* **REQUIRED ACTIONS**:
[1] According to the article on the Delta State governorship race, which senatorial district has yet to produce a governor of the state?
[2] Quote the stretch of the article on the Delta State governorship race from "But aware that" through "at the moment.".

* **SOURCE DOCUMENT**:
########

From PAUL OSUYI, Asaba
The hazy political weather as to who succeeds the incumbent governor, Emmanuel Uduaghan of Delta State, is beginning to crystallise. Although, the debate over which senatorial district should produce the next governor has not abated, Delta North Senatorial Zone, otherwise called Anioma nation, has not wavered in its agitation to govern the oil-rich state for the first time.
Anioma nation reckons that for justice to be seen as done and the principle of fairness and equity to prevail, the other two senatorial districts must show understanding and concede the coveted position to it in 2015, since the area is the only zone yet to produce the governor since 1991 when the state was created.
But aware that power would not be conceded to it on a platter of gold, traditional rulers, elders and political stakeholders of Delta North extraction have since started taking steps, by way of politicking with a view to neutralising any counter-force that might emanate from the Central and South Senatorial districts.
A meeting of traditional rulers of Anioma nation was recently convened by a socio-political group, Anioma Congress, at the instance of the Asagba of Asaba, Obi (Prof.) Chike Edozien. The meeting, which held at the Asagba’s palace in Asaba, was also attended by some leading governorship aspirants from the area, who are secretly going about their individual political bridge-building at the moment.
However, a high ranking palace chief, who does not want to be mentioned in print, told Daily Sun that the meeting was not about the aspirants but that the traditional rulers deliberated on the need to enthrone peace and unity at their various domains so that “we will be able to achieve our dreams.”
Pressed further to state the dream of Anioma nation at this point in time, the chief said: “For quite a long time, for instance, the governorship of Delta State has never come to Anioma land and, therefore, we want it. If we are able to achieve peace and unity and speak with one voice, I think this opportunity to produce the next governor will not elude us.”
He said the perceived governorship aspirants were invited to attend the meeting “because they are Anioma people. “For now, we are not talking about who is the aspirant because there is still a long way to go. But everybody must attend Anioma Congress meeting and tell us what is happening at the political front so that we will be able to know the way forward,” he said.

########

* **RAW DATA**:
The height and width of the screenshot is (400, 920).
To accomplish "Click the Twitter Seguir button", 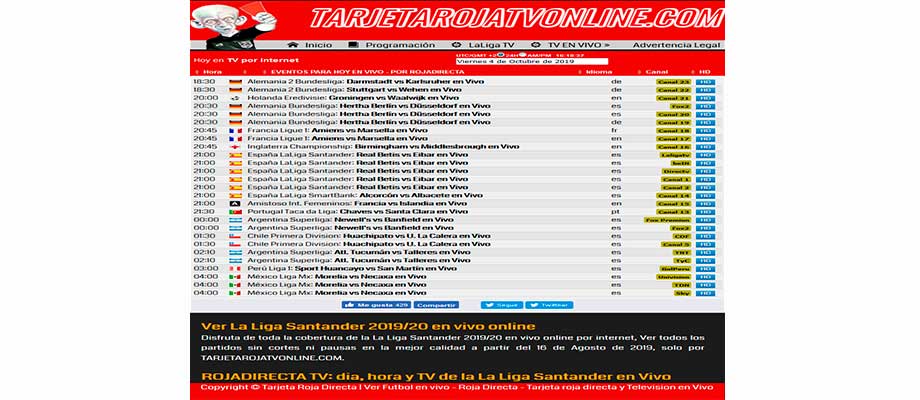I will [502, 305].
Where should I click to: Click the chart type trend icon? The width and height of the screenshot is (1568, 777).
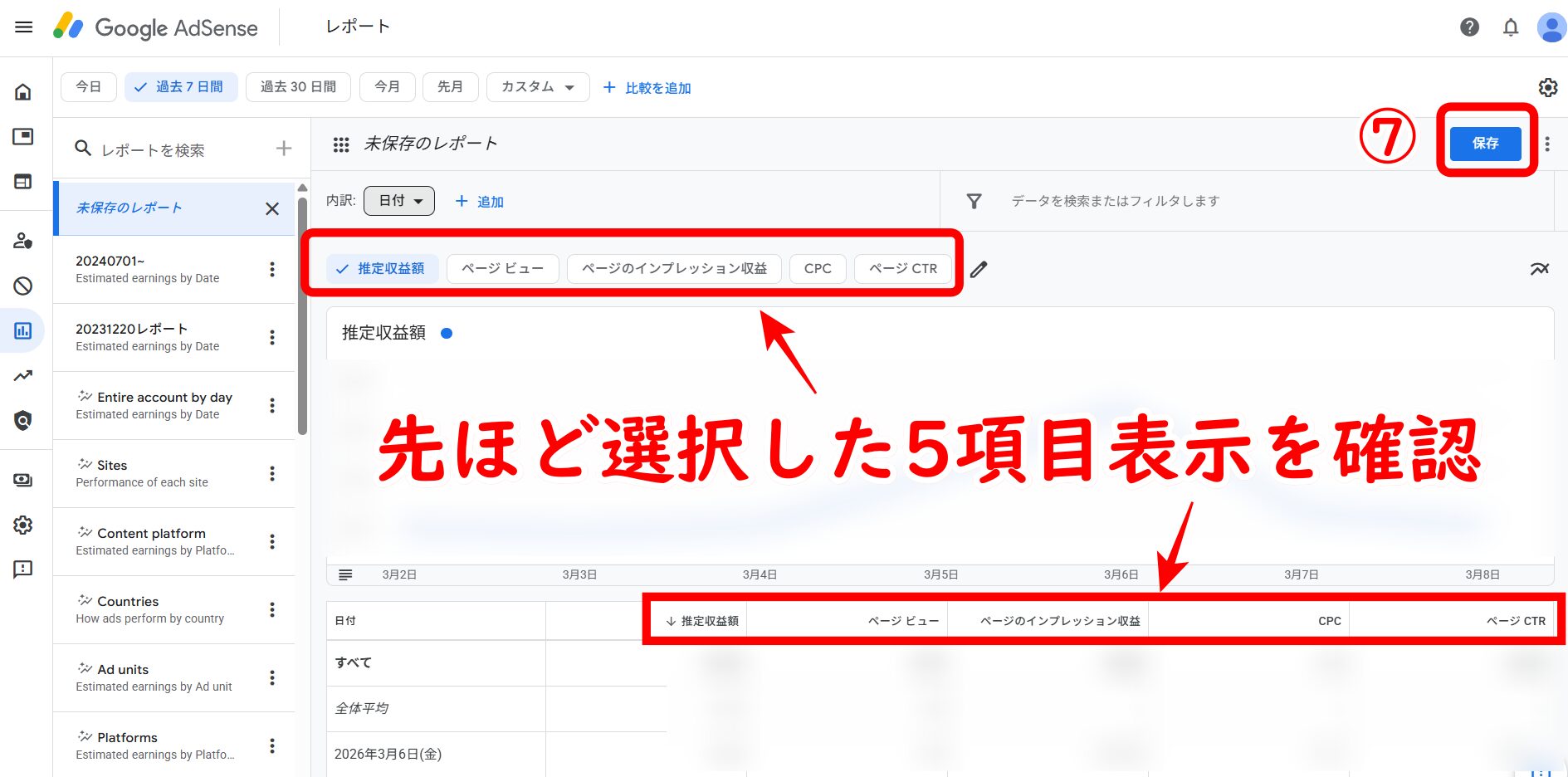pyautogui.click(x=1539, y=269)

########

* **OUTPUTS FOR THE TASKS**:
[1] Delta North Senatorial Zone, also called Anioma nation.

[2]
But aware that power would not be conceded to it on a platter of gold, traditional rulers, elders and political stakeholders of Delta North extraction have since started taking steps, by way of politicking with a view to neutralising any counter-force that might emanate from the Central and South Senatorial districts.
A meeting of traditional rulers of Anioma nation was recently convened by a socio-political group, Anioma Congress, at the instance of the Asagba of Asaba, Obi (Prof.) Chike Edozien. The meeting, which held at the Asagba’s palace in Asaba, was also attended by some leading governorship aspirants from the area, who are secretly going about their individual political bridge-building at the moment.